Весь день, Алексей возился с отличниками боевой и политической, чтобы к вечеру попасть на тот самый проходящий автобус. Он вписывался в его маршрут до следующей роты. Хотелось, как можно скорее убраться подальше от крыс. Сержант организовал для него ранний ужин, за это Алексей сфотографировал повара. Пока в одиночку доедал кашу, подошёл солдат и робко попросил разрешения обратиться.

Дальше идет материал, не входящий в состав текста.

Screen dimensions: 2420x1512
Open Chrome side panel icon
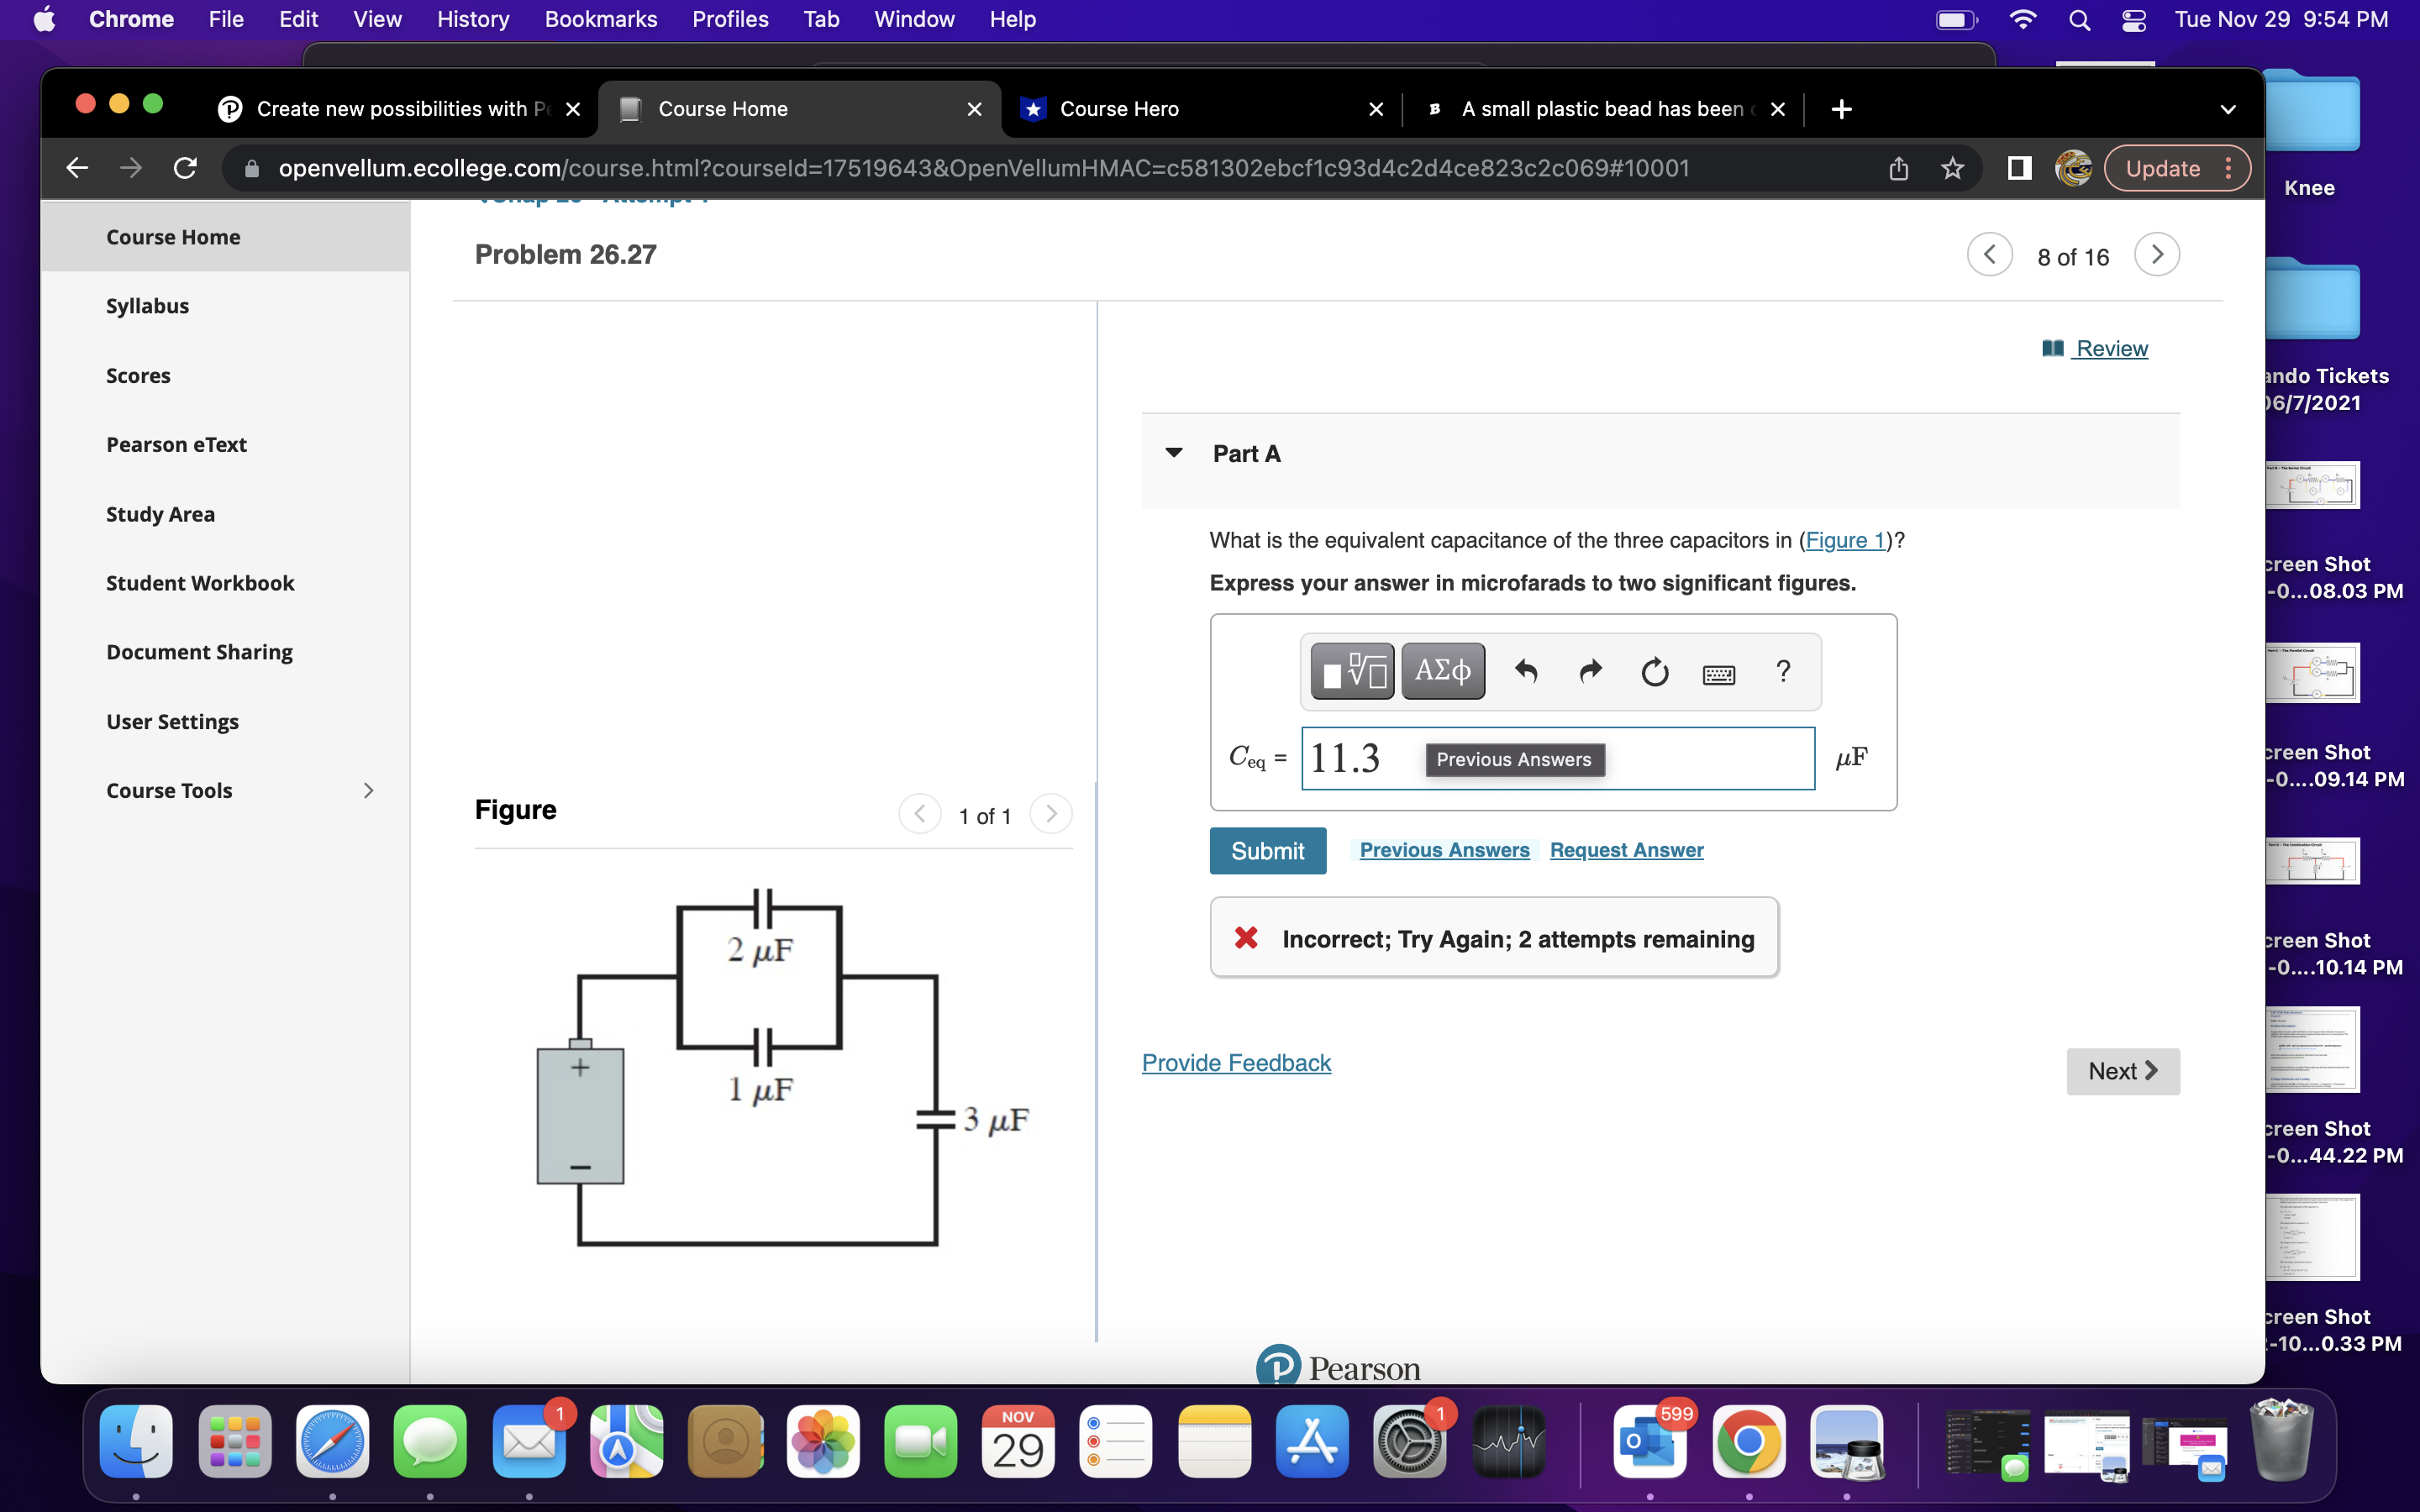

– Я пишу стихи, нельзя ли их опубликовать в дивизионной газете? Я бы послал газету маме, и моей девушке, – он протянул Алексею листок в клеточку, вырванный из тетради:
«Автомат мой автомат,
Я люблю тебя как брат,
Я люблю тебя как брат,
Автомат мой автомат… ….
И дальше много всего, на ту же тему. Никто никогда не просил Алексея, ни о чём подобном, да и не решал он ничего, и не задумывался, кто и почему ставит материалы в номер. Стихи? В них Алексей не разбирался, прав был Лившиц. В газете иногда публиковали цитаты, из стихов Маяковского, на злобу дня. Но солдатских стихов, он в газете никогда не видел. Скорее всего, солдат сложил эти строки, стоя с автоматом на вышке. А потом, придя в казарму, записал их в тетрадочку. Должен же солдат о чем-то думать в ожидании смены. Наверное, у него и другие стихи есть, но ведь принёс только эти. Подумал, наверное, что если покажет, что-нибудь про свою девушку, или ещё что-нибудь недостаточно патриотическое, не поймёт его начальство, и не опубликуют. А про автомат, отказать не должны. Алексей дочитал строки до конца. Чувствовалось, что парень хочет угадать, попасть в тему, и в газету, но в то же время звучало всё искренне, и наивно. И ничего не было такого, за что мог бы зацепиться острый глаз политотдела.